Além da pouca procura, ele destaca a falta de apoio e formação por parte das autoridades. Segundo ele, os jovens vêem a cestaria como uma actividade pouco atractiva e de baixo rendimento.

“Eles acham bonito ver o produto pronto, mas não percebem o trabalho que dá desde a colecta da matéria-prima até o acabamento”, explicou.

Outro artesão, Casimiro Vaz, de 54 anos, também vive a incerteza sobre o futuro da cestaria.

Ele começou a trabalhar com artesanato aos oito anos, aprendendo o ofício com o irmão mais velho e, inicialmente, fazia cestos e balaios para ajudar no sustento da família, mas com o passar do tempo, viu a procura diminuir drasticamente.

Hoje opta por criar produtos decorativos sob encomenda, uma tentativa de adaptar-se às novas demandas.

Casimiro Vaz lamenta que os únicos interessados em aprender a cestaria sejam estrangeiros que vêem a actividade como um “hobby”.

“Recebo visitantes de fora que querem aprender um pouco, mas a nível local quase ninguém procura. Isso me deixa desanimado e com medo de que, quando não pudermos mais trabalhar, a tradição desapareça”, desabafou.

Ambos os artesãos têm-se adaptado à nova realidade, produzindo sob encomenda e participando de feiras de artesanato para vender os produtos que ainda têm saída.

Nhu Domu, por exemplo, já participou de três edições da Feira de Artesanato e Design (URDI) e planeja expor novamente este ano, mas diz enfrentar dificuldades no transporte das mercadorias.

“O sistema de transporte é problemático. Os produtos muitas vezes chegam danificados ou não chegam a tempo. Colocamos 'frágil', mas quem organiza as cargas não respeita isso”, denunciou.

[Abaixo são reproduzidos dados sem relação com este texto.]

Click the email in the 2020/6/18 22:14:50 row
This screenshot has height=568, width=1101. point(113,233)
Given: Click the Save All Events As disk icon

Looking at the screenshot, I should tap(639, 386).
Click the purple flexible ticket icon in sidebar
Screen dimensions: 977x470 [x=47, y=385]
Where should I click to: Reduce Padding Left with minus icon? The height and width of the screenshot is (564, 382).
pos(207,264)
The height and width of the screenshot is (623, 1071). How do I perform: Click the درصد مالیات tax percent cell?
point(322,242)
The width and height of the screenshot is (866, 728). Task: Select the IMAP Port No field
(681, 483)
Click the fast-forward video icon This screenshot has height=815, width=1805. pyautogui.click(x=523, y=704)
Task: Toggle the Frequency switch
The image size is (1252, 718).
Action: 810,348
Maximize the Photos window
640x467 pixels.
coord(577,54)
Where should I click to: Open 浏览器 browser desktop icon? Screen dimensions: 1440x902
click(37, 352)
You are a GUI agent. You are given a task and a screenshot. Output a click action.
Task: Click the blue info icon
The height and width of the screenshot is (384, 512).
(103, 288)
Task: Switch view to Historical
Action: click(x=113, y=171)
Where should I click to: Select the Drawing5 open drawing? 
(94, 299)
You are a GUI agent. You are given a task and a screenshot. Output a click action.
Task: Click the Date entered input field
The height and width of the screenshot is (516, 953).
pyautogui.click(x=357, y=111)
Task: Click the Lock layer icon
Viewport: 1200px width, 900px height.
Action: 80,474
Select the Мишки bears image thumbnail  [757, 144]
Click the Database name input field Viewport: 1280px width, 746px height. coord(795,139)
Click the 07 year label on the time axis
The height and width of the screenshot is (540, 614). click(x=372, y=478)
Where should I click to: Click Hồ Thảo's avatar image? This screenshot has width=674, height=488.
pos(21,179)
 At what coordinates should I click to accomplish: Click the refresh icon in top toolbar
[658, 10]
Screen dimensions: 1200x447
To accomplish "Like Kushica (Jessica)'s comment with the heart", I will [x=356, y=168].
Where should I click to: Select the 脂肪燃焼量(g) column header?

Casimiro Vaz, que também participa de eventos locais e possui um cartão de artesão, reforça a necessidade urgente de mais apoio e formação.

“Precisamos de programas que envolvam os jovens e valorizem a cestaria como parte da nossa identidade cultural, caso contrário, vamos perder um pedaço importante da nossa história”, alertou.

Os artesãos defenderam a criação de espaços dedicados à venda e exposição de seus produtos, além de centros de formação para transmitir o conhecimento às novas gerações.

“Seria um sonho ter um local onde pudéssemos produzir, vender e ensinar. Vamos continuar a trabalhar com o que temos, na esperança de que alguém perceba a importância de preservar o que os nossos antepassados nos deixaram”, concluiu Nhu Domu.

A urgência de apoios e a preservação do ofício são ainda mais prementes num contexto em que as tradições artesanais estão a perder-se rapidamente, substituídas por soluções modernas que muitas vezes ignoram a riqueza cultural e a herança de gerações.

Assim, a cestaria cabo-verdiana, outrora símbolo de sustento e expressão artística, luta para não ser esquecida, contando apenas com a dedicação de alguns poucos artesãos resilientes que continuam a tecer a história com as suas próprias mãos.

A cestaria é uma tradição secular em Cabo Verde, trazida pelos primeiros habitantes e adaptada ao longo do tempo para responder às necessidades do dia-a-dia.

Feitos de materiais como folhas de coqueiro e caniço, os cestos e balaios eram essenciais na produção agrícola e no armazenamento de alimentos, sendo símbolos de resiliência e identidade cultural cabo-verdiana.